Endothelium-dependent and -independent vasodilation and reactive hyperemia in healthy smokers.

Although cigarette smoking elicits a transient increase in peripheral vascular resistance in humans, the basal blood pressure (BP) is usually slightly lower in smokers. We hypothesized that this may be due to a compensatory increase in sensitivity in smokers to endogenous vasodilators.

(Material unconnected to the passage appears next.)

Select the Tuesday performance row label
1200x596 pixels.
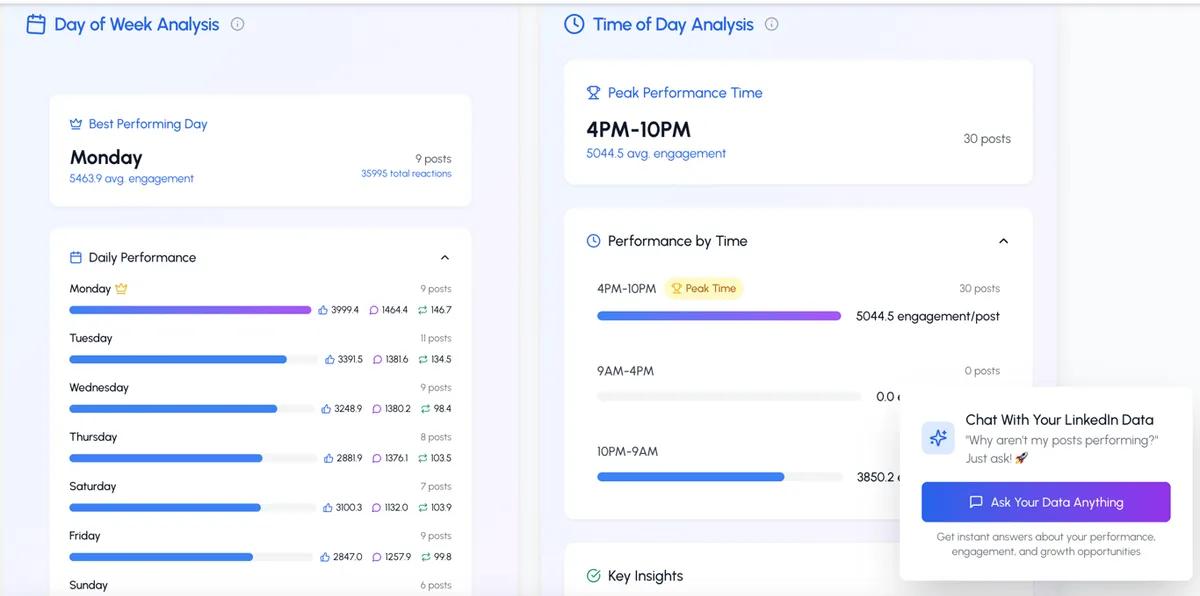coord(91,338)
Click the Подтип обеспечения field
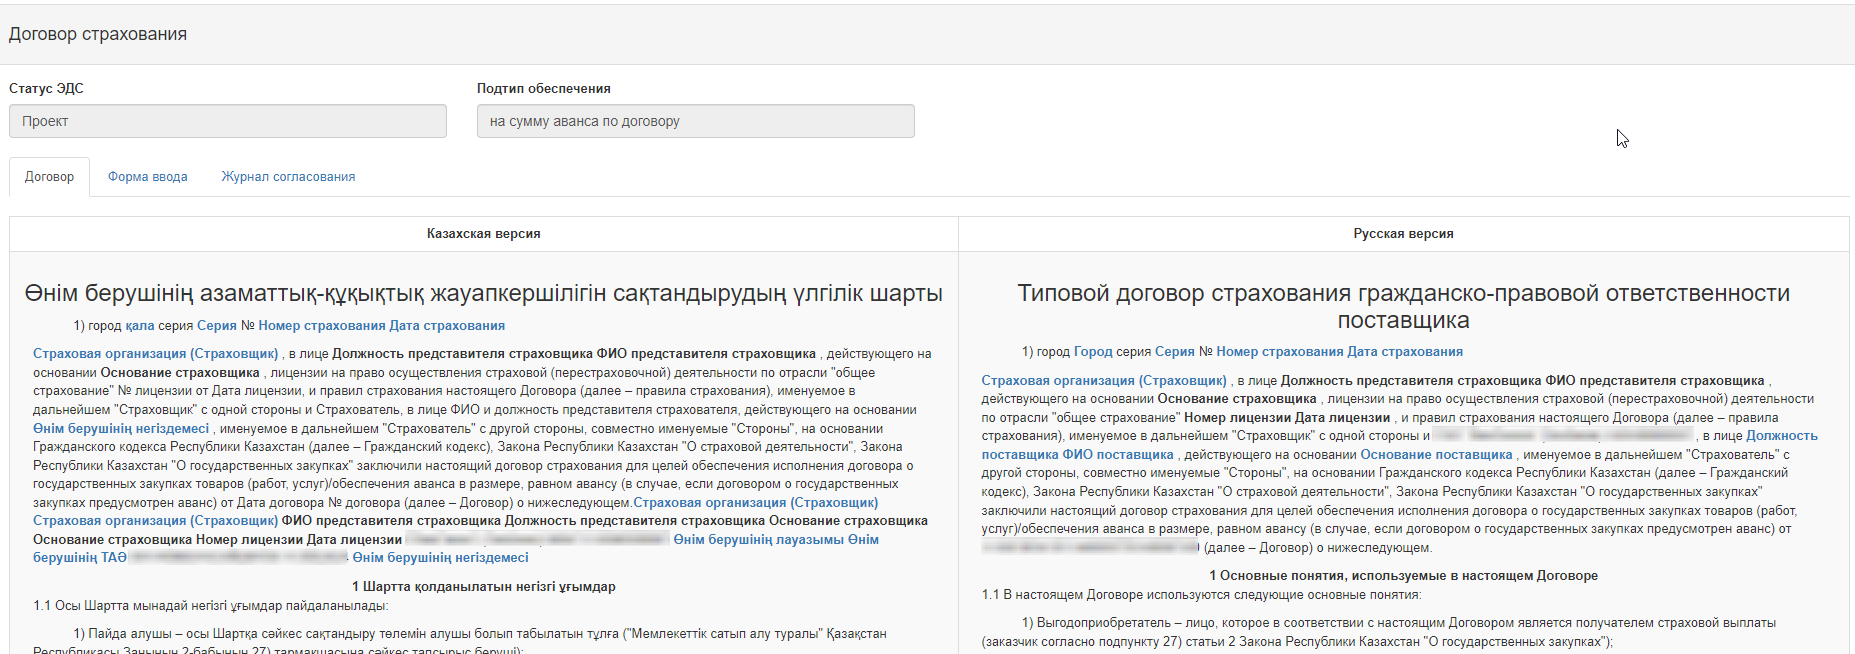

To test this, we studied endothelium-dependent and -independent vasodilator responses, and reactive hyperemia (RH) in the forearm of 25 healthy subjects [11 smokers (S) and 14 nonsmokers (NS)]. Endothelium-dependent vasodilation was induced by infusion into a brachial artery of stepwise increasing dosages of acetylcholine (ACh, 10-60 micrograms/kg/min) and endothelium-independent vasodilation by a similar infusion of nitroprusside (N, 1-6 micrograms/kg/min). RH was induced by release of a 5-min upper arm arterial occlusion. Forearm blood flow (FBF) was recorded by plethysmography. Endothelium-dependent vasodilation was more pronounced in S than in NS (p < 0.01), the maximal FBF during infusion of ACh being 20 +/- 6 and 14 +/- 4 ml/100 ml/min, respectively. Endothelium-independent vasodilation was also larger in S than in NS (p < 0.001), the maximal FBF during infusion of N being 14 +/- 3 and 12 +/- 2 ml/100 ml/min, respectively. ACh-induced vasodilator responses in S and NS were completely blocked by atropine. They were not decreased by trimethaphan, a nicotinic receptor inhibitor. RH was slightly more pronounced in S than in NS (p < 0.02), the postocclusive FBF 15 s after release of the occlusion being 25 +/- 4 and 21 +/- 3 ml/100 ml/min, respectively We propose that cigarette smoking increases the sensitivity of the vascular smooth muscle to vasodilator stimuli.